Option 2 will cut UV light from your lens, I've noticed about a 100 K degree cooler photos. If you shoot film also, I'd get this one.

Option 3 will simply protect you lens, nothing else. Get this one if you plan to shoot only digital.


----------



## Deleted member 20471 (Sep 25, 2012)

eve said:


> Thanks -- I saw three B&W 77 mm XSPros... 1) Kaesemann Circular Polarizer MRC Nano Filter, 2) UV MRC-Nano 010M Filter and 3) Clear MRC-Nano 007
> 
> Which would you choose?



I have the B+W 007M MRC Nano Coated Clear Glass Protection Filter with XS-Pro (is also written as XSPD) Mount.

The _Kaesemann Circular Polarizer_ is a superb polarizer filter, not a general protection filter (but extremely useful and highly recommended).


----------



## eve (Sep 26, 2012)

Thank you so much... I'm ordering the clear one for now.


----------



## Razor2012 (Sep 26, 2012)

XS-Pro for everything...nothing but the best.


----------



## CharlieB (Sep 26, 2012)

Call me practical, but I've been using Hoya HMC filters for ages, never a problem. They have a better grade, but the HMC is very very good. 

On the Leica M, I'm using B+W multicoated filters, since they are more available in the small (odd) Leica sizes.

I prefer the Sky 1B in Hoya, and plain ol' UV in B+W (shooting monochrome on the Leica anyway)


----------



## Razor2012 (Sep 26, 2012)

CharlieB said:


> Call me practical, but I've been using Hoya HMC filters for ages, never a problem. They have a better grade, but the HMC is very very good.
> 
> On the Leica M, I'm using B+W multicoated filters, since they are more available in the small (odd) Leica sizes.
> 
> I prefer the Sky 1B in Hoya, and plain ol' UV in B+W (shooting monochrome on the Leica anyway)



Hey Practical! jk 
It's whatever a person likes.


----------



## mirekti (Sep 26, 2012)

I use Hoya and didn't notice any issues.


----------



## Studio1930 (Sep 27, 2012)

neuroanatomist said:


> eve said:
> 
> 
> > Thanks -- I saw three B&W 77 mm XSPros... 1) Kaesemann Circular Polarizer MRC Nano Filter, 2) UV MRC-Nano 010M Filter and 3) Clear MRC-Nano 007
> ...



Yep, +1.


----------



## FTb-n (Sep 27, 2012)

Going back a few decades, I've used Hoya HMC for my film cameras. But, I have noticed increased flare with this filter on an EF 70-300 f4-5.6 USM IS.
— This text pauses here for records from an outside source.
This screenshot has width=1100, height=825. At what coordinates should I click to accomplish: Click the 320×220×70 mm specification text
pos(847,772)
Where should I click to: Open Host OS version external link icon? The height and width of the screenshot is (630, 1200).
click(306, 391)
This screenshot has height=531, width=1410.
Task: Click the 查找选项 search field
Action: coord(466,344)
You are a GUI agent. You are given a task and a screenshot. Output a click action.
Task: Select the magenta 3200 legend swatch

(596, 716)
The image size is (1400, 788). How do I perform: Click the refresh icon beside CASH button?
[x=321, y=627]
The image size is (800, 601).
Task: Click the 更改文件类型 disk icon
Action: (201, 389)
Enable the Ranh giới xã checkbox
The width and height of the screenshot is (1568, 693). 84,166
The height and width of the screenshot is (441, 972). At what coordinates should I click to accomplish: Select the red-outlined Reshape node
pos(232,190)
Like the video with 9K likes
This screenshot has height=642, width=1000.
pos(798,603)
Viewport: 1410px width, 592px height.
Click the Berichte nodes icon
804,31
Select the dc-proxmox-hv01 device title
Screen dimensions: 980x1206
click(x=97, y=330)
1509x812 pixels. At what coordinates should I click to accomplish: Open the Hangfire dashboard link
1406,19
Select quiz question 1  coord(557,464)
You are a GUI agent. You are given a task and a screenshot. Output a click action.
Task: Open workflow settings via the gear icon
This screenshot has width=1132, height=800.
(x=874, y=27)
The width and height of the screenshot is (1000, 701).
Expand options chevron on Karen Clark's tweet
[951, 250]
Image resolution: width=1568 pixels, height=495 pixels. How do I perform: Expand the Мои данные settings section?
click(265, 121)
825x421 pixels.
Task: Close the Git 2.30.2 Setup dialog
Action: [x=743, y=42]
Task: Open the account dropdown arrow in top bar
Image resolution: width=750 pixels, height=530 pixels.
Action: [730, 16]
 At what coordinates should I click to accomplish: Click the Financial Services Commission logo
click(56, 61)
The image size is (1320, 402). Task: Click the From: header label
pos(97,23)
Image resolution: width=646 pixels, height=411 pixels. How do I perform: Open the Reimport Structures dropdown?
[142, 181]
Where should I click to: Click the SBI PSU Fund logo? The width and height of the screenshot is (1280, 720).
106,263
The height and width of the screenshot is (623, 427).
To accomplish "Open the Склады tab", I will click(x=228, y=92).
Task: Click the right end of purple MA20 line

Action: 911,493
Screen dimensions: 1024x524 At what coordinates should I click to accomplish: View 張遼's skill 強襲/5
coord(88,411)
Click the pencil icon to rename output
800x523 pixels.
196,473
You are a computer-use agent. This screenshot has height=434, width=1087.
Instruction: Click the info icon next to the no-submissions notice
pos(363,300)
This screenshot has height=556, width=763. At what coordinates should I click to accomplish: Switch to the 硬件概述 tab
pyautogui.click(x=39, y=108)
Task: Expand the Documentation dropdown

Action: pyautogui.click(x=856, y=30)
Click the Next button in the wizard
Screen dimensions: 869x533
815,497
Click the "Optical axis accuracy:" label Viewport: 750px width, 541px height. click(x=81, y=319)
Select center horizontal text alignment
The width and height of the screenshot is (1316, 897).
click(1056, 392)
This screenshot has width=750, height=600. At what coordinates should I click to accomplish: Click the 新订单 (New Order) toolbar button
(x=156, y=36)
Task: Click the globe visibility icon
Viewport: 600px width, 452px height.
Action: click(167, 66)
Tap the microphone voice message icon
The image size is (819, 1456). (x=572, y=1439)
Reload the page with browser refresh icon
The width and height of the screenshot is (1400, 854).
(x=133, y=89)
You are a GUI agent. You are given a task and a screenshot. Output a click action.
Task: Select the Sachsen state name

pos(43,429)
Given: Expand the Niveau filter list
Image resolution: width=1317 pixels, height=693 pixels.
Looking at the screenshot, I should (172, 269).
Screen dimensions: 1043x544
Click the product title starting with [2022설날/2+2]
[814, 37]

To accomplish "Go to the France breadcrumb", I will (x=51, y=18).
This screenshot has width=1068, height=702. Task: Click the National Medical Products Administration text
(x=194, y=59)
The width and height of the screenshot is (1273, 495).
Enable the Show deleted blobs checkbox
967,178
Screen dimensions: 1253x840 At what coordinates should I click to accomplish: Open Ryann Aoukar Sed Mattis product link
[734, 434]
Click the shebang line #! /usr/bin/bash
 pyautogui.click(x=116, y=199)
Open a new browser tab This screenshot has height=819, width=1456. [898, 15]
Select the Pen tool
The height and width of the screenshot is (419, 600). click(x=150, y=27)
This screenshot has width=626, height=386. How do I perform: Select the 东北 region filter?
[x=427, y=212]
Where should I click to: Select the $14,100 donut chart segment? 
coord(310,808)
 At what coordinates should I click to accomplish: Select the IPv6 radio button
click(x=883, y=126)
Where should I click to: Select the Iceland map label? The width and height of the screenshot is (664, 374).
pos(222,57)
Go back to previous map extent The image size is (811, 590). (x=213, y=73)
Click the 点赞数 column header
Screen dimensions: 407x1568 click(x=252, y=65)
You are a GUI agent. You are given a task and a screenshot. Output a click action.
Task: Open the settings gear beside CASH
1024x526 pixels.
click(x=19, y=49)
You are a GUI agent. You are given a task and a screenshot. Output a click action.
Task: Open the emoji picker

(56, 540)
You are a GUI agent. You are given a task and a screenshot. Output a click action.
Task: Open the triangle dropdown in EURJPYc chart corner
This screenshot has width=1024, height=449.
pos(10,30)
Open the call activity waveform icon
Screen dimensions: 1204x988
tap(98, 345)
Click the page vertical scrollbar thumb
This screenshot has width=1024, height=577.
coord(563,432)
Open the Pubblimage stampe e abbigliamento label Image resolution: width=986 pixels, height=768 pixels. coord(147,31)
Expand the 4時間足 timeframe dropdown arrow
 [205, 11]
Last winter, I upgraded to the EF 70-200 f2.8L IS Mark II and the EF-S 17-55 f2.8 IS lenses. I'm now using the Hoya HD Clear Protection Glass Filter (HOHDP77) on both and I HIGHLY recommend this filter. 

Hoya's website includes video demonstrating it's toughness. Fortunately, I have no first-hand experience with this. But, Hoya's claims that this filter is easy to clean are valid. Fingerprints come off very easily with a wipe of lens cleaning cloth. More importantly, I have been unable to reproduce the flare that I found with cheaper filters – and I tried.

Moving from the 58mm 70-300 lens to the 77mm 70-200, I was concerned about flare. So, I did some testing with this filter on the 70-200 aimed at and near the evening sun. I found no discernible difference in image quality and no increased flare.

One other note here. The curvature of the front elements on the 70-200 and the 17-55 is relatively flat, which helps prevent internal flare. In contrast, the EF 35 2.0 has a front element deeply recessed from the filter threads and with a small diameter curvature. Together, these factors increase the chance that light can bounce between the front element and the rear of the filter. A cupcake with a single birthday candle can produce several flared images with any filter. I no longer use filters on the little lenses.


----------